A high-fibre diet may not be needed after all

There was one key surprise in the guidelines.

The researchers said there was a lack of strong evidence for generic high-fibre diets for constipation, when people eat at least 25g of fibre a day.

Here’s the rationale. The researchers could only find one randomised controlled trial – the gold standard for testing interventions, such as a change in diet – where a high-fibre diet (25–30g/day) was compared with a low-fibre diet (15–20g/day).

This trial showed no benefit for the high-fibre diet in improving constipation. People on the low-fibre diet farted less and were less bloated than people on the high-fibre diet.

This does not mean fibre doesn’t help constipation. There is good evidence for supplementing your diet with more fibre to help chronic constipation.

But rather than focusing on a high-fibre diet for constipation, the guidelines instead recommend taking at least 10g a day of a fibre supplement, such as psyllium.

A high-fibre diet is usually a key part of national dietary guidelines. For example the Dietary Guidelines for Americans recommends some adults have a dietary fibre intake of at least 28g a day. There are certainly health benefits such as lowered cholesterol and blood sugar levels from eating a high-fibre diet.
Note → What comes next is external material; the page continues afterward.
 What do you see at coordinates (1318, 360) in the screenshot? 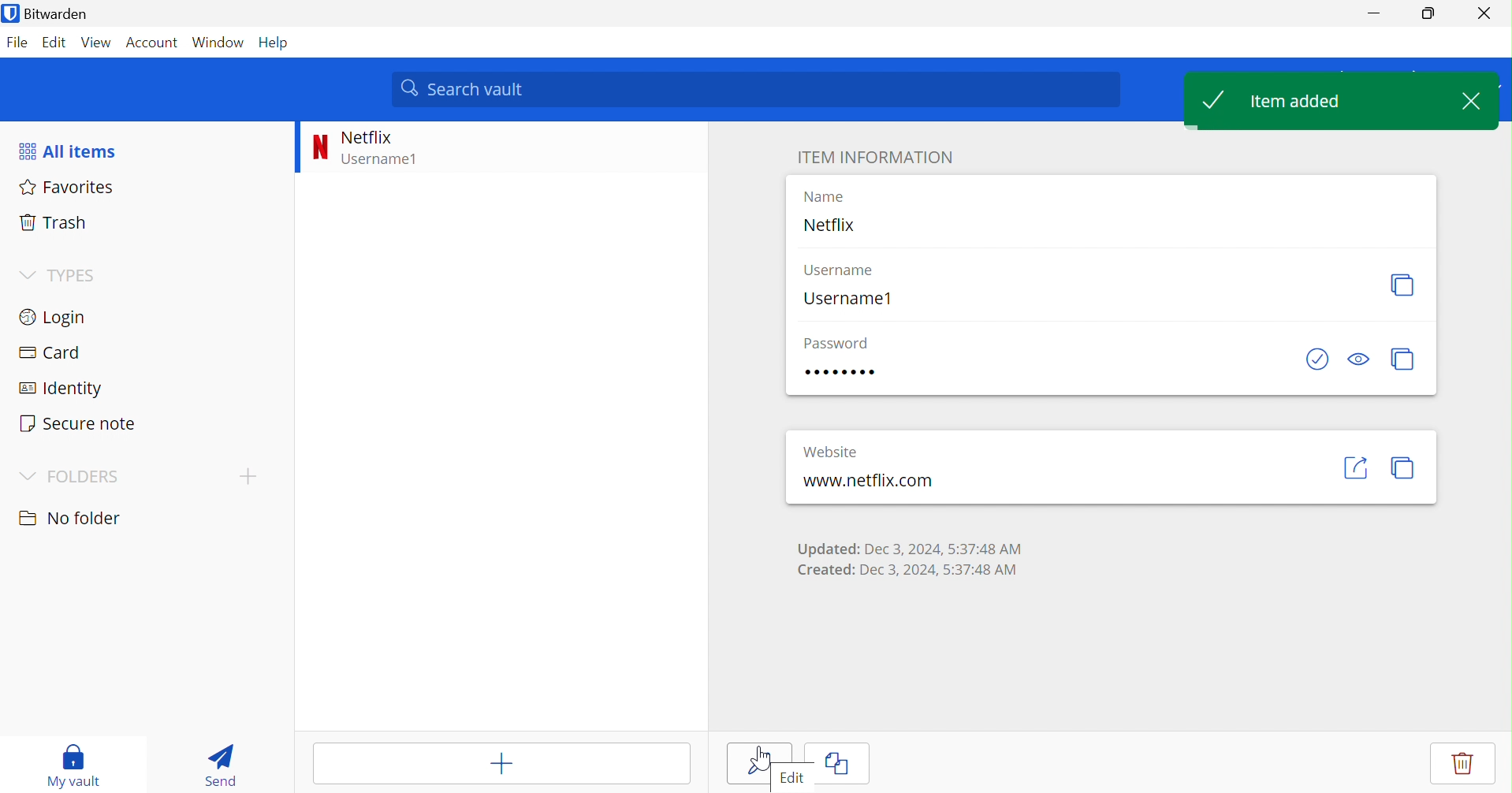
I see `Check if password has been exposed` at bounding box center [1318, 360].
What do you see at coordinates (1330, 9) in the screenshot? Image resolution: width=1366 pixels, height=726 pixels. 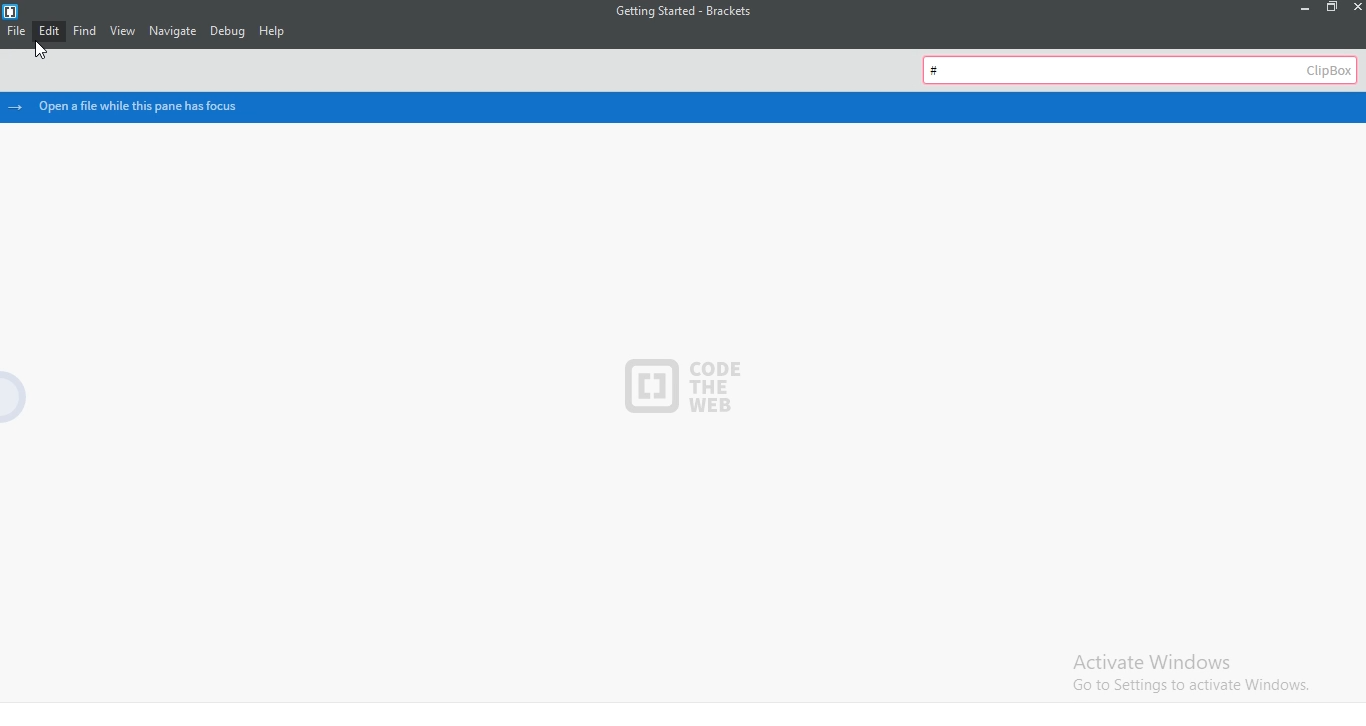 I see `restore` at bounding box center [1330, 9].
But we now know it’s not needed to relieve chronic constipation.

What can we take away from the guidelines?

These guidelines provide more personalised, evidence-based dietary advice tailored to patient symptoms than previous guidelines.

Kiwifruit are considered a safe and effective treatment for chronic constipation. Mineral water, magnesium supplements and rye bread can help too.

But it would be worth discussing magnesium supplements with a health professional, especially if there are concerns about kidney disease or you take other medications.